----- SOURCE RECORDS

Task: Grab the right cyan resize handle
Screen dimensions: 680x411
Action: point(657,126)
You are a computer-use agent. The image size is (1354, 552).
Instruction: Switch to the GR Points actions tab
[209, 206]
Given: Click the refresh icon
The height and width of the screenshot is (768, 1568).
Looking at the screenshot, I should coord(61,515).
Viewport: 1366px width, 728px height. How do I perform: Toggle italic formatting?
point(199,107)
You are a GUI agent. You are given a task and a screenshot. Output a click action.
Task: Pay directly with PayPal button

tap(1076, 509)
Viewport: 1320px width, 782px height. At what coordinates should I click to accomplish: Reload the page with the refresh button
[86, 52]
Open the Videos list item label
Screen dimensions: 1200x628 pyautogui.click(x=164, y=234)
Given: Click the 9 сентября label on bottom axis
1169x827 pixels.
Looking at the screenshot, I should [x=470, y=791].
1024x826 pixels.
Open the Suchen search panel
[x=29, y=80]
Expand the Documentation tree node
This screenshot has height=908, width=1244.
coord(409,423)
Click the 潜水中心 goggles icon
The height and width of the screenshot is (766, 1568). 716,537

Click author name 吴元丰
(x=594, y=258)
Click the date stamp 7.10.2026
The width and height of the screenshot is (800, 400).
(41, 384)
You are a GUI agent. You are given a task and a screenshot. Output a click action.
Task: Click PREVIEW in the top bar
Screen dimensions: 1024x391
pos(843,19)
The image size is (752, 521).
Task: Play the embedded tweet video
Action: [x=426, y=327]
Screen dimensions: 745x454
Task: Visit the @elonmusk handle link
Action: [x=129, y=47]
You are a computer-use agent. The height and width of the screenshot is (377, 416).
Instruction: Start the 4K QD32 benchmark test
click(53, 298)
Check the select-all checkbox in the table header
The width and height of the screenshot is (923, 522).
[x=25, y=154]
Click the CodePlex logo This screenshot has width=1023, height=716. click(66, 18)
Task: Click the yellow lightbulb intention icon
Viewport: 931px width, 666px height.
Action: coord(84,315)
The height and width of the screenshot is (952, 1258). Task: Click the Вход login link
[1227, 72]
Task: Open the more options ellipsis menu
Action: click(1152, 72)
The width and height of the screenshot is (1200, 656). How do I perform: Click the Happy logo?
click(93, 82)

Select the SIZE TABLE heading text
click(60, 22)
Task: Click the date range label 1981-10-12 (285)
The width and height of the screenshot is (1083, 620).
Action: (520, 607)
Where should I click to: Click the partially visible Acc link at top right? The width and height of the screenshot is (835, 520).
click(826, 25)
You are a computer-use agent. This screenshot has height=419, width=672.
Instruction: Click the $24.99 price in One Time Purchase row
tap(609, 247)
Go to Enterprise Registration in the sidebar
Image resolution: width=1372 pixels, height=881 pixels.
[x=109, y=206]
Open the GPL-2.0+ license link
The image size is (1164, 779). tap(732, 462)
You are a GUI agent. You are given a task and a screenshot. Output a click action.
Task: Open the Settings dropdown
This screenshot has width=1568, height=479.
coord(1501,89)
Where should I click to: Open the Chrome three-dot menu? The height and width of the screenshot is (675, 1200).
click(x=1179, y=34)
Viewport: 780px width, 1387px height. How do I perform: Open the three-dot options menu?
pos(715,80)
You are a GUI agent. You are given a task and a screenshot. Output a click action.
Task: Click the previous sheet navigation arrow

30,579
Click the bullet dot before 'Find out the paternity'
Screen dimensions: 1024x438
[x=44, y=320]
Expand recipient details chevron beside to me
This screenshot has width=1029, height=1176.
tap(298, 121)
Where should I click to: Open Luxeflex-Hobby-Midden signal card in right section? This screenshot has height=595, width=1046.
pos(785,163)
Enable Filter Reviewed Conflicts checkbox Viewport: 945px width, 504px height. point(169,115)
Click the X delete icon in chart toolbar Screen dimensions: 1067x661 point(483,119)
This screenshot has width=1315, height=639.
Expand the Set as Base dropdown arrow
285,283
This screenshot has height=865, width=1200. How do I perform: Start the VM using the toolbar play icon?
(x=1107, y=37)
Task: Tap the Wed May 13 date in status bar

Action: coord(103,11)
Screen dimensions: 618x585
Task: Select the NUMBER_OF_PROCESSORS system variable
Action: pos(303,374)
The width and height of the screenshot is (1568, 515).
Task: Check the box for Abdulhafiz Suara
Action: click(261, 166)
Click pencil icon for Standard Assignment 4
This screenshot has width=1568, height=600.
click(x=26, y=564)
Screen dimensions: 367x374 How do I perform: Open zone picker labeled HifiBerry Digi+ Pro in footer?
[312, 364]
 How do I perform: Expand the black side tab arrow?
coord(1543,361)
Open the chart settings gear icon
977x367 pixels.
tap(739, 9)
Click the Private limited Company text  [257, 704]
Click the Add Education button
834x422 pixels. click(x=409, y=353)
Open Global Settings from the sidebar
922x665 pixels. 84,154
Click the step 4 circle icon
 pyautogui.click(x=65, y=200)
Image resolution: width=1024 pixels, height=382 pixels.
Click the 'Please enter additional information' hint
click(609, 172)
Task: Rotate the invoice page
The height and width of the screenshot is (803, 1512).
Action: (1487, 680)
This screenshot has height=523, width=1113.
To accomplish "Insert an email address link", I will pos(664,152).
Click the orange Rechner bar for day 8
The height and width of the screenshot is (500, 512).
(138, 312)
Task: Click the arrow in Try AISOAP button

----------

◆ WORK TO COMPLETE ◆
Using the entries above, give back exactly the line containing "Image resolution: width=1024", the line containing "This screenshot has height=523, width=1113.", and every line between them, and nothing else.

◆ REPLY TO THE TASK ◆
Image resolution: width=1024 pixels, height=382 pixels.
Click the 'Please enter additional information' hint
click(609, 172)
Task: Rotate the invoice page
The height and width of the screenshot is (803, 1512).
Action: (1487, 680)
This screenshot has height=523, width=1113.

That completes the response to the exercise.